A 240 N force is pulling a 85.0 kg refrigerator across a horizontal surface. The force acts at an angle of 20 above the surface. The coefficient of kinetic friction is 0.200, and the refrigerator moves a distance of 8.00 m. Calculate the work done by the kinetic friction force.

Answer 1

Approximately
`(-1.2* 10^(3))\; {\rm J}` (assuming that
`g = 9.81\; {\rm N \cdot kg^(-1)}` and that the refrigerator moved along a straight line.)

Step-by-step explanation:

It is given that the fridge is on a level surface. The following forces would act on the fridge in the vertical direction:

• Weight of the fridge (downwards.)
• Normal force from the ground (upwards.)
• Vertical component of the force pulling on the fridge (upwards.)

Weight of the refrigerator:

`(\text{weight}) = m\, g = (85.0\; {\rm kg})\, (9.81\; {\rm N \cdot kg^(-1)}) = 833.85\; {\rm N}`.

Let
`F` denote the force pulling on the fridge. Let
`\theta` denote the angle of elevation of this force. It is given that
`\theta = 20^(\circ)`. The vertical component of this force will be:

`\begin{aligned}F\, \sin(\theta) &= (240\; {\rm N})\, \sin(20^(\circ)) \approx 82.085\; {\rm N}\end{aligned}`.

Since the fridge isn't moving in the vertical direction, the resultant force on the fridge in that direction should be
`0\; {\rm N}`. Thus:

`\begin{aligned} & (- (\text{weight})) + (\text{normal force}) + F\, \sin(\theta) = 0\; {\rm N} \end{aligned}`.

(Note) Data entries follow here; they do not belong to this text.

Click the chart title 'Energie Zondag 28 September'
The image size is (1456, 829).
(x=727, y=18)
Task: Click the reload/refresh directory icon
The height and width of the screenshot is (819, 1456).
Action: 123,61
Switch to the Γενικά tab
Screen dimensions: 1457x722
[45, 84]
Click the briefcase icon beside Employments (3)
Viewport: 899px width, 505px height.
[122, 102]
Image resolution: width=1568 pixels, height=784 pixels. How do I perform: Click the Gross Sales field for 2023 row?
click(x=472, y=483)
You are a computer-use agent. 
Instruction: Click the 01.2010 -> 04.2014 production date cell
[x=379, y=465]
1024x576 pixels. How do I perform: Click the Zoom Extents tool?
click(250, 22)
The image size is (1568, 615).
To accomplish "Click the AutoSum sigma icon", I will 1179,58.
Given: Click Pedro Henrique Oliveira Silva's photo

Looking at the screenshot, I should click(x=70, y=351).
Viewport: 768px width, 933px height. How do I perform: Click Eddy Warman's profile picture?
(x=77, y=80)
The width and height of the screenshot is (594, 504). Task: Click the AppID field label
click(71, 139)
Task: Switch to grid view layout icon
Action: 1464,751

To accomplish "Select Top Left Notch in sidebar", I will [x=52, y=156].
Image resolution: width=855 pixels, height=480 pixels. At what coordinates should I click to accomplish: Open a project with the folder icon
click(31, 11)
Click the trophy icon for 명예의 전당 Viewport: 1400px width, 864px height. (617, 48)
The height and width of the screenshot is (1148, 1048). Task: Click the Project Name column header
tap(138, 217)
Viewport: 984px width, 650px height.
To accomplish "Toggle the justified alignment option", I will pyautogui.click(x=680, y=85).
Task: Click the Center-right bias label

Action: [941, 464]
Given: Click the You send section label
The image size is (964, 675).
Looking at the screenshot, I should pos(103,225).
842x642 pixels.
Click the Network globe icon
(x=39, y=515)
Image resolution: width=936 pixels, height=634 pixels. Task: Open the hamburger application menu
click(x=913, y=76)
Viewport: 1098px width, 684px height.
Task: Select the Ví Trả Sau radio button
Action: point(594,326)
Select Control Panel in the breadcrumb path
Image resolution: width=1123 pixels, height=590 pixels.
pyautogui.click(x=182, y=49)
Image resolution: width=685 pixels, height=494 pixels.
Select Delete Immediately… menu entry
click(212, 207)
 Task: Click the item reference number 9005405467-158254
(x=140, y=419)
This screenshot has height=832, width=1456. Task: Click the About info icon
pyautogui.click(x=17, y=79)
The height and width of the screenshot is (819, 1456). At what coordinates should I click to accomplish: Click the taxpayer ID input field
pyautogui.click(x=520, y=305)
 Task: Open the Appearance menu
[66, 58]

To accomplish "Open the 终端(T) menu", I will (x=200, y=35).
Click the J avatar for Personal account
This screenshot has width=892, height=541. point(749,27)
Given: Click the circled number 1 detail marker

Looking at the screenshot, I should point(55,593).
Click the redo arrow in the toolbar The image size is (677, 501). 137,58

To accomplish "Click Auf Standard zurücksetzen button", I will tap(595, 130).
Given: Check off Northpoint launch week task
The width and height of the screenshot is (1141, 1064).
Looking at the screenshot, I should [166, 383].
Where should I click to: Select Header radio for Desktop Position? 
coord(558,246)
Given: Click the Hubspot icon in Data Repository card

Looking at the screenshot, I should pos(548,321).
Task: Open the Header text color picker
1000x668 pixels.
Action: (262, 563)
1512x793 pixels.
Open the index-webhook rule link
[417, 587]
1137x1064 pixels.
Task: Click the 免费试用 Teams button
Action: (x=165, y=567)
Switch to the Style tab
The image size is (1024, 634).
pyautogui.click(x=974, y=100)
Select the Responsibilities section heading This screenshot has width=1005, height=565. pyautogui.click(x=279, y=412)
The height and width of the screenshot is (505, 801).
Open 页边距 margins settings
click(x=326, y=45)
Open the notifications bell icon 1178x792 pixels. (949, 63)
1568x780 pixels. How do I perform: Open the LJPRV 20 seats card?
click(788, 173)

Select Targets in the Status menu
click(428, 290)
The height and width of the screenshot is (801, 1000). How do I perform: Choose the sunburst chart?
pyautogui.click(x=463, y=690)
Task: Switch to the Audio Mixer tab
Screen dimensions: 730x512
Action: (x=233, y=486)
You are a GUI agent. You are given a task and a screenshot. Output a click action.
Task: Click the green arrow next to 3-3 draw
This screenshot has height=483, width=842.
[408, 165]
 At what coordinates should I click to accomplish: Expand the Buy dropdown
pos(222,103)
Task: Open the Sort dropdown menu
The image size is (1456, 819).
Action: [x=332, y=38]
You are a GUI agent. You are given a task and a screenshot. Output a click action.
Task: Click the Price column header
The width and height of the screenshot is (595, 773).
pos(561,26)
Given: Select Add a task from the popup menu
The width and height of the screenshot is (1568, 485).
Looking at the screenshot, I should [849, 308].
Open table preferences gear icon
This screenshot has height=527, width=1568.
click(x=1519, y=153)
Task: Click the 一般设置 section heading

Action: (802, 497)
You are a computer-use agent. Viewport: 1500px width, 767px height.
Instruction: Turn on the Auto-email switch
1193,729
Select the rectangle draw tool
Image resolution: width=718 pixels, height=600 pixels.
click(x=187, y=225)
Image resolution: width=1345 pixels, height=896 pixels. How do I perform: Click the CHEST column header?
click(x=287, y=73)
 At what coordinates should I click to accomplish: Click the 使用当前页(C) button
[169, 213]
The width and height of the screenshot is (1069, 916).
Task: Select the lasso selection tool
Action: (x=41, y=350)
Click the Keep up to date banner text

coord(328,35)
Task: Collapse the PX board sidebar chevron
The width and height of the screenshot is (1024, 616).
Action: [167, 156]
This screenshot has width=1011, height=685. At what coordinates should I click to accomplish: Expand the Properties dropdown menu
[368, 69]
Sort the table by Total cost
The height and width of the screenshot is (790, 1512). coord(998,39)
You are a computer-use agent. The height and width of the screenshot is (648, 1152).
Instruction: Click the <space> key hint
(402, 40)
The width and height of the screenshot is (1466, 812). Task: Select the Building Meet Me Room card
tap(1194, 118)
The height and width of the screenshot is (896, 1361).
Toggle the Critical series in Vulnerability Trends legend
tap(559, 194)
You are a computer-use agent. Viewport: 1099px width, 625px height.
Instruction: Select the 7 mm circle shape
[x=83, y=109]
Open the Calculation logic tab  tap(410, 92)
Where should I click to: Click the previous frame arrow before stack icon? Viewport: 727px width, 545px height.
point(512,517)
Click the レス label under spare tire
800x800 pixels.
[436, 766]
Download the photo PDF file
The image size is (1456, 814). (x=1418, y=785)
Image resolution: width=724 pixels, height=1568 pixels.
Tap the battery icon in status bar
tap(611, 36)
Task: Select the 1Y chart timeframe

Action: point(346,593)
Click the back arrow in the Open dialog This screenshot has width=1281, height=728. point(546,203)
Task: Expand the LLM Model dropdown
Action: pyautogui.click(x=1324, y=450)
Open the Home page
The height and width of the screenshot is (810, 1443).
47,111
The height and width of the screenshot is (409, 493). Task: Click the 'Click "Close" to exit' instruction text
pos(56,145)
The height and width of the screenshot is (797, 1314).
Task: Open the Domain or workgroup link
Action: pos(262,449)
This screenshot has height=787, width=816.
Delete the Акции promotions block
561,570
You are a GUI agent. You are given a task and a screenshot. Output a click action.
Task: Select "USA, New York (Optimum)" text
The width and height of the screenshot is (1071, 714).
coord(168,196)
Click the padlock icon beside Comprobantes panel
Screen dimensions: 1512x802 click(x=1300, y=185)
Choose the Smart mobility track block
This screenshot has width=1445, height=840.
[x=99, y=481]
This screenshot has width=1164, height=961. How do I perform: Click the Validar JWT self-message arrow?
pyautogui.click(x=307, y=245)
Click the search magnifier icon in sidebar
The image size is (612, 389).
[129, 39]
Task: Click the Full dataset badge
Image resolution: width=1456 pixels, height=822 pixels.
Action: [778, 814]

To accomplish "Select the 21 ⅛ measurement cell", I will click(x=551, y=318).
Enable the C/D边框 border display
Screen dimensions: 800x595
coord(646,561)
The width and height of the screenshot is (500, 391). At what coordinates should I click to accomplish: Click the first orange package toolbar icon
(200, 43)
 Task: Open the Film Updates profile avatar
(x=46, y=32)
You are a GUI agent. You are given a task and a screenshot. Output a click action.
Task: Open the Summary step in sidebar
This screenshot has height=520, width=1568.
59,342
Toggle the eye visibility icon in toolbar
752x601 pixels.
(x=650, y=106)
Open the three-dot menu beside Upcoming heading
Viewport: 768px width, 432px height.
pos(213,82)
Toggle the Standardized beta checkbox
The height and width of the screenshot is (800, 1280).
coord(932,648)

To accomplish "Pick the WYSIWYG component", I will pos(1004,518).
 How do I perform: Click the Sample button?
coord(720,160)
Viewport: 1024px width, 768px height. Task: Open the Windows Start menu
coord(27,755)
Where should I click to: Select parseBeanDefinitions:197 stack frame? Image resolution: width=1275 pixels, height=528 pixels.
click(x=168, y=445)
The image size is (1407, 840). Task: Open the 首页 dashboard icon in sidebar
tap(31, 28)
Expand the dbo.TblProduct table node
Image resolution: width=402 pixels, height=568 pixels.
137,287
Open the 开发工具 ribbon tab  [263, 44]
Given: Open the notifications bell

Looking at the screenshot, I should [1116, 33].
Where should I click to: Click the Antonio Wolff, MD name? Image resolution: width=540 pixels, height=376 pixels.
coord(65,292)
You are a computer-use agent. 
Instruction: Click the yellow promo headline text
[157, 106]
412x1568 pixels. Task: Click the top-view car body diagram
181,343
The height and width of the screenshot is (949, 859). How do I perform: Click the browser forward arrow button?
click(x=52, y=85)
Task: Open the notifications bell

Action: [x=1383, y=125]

Rearrange this equation to find
`(\text{normal force})`.

`\begin{aligned} (\text{normal force}) &= (\text{weight}) - (\text{normal}) \\ &\approx (833.85\; {\rm N}) - (82.805\; {\rm N}) \\ &\approx 751.77\; {\rm N}\end{aligned}`.

The kinetic friction on this fridge would be:

`\begin{aligned}& (\text{kinetic friction}) \\ =\; & (\text{coefficient of kinetic friction}) \, (\text{normal force}) \\ \approx\; & (0.200)\, (751.77\; {\rm N}) \\ \approx\; & 150.35\; {\rm N}\end{aligned}`.

Note that the displacement of the refrigerator is opposite to the direction to the direction of the kinetic friction. Thus,
`(\text{displacement}) = (-8.00\; {\rm m})`.

Multiply kinetic friction by displacement to find the work done:

`\begin{aligned}(\text{work done}) &= (\text{force})\, (\text{displacement}) \\ &\approx (150.35\; {\rm N})\, (-8.00\; {\rm m}) \\ &\approx 1.2 * 10^(3)\; {\rm J}\end{aligned}`.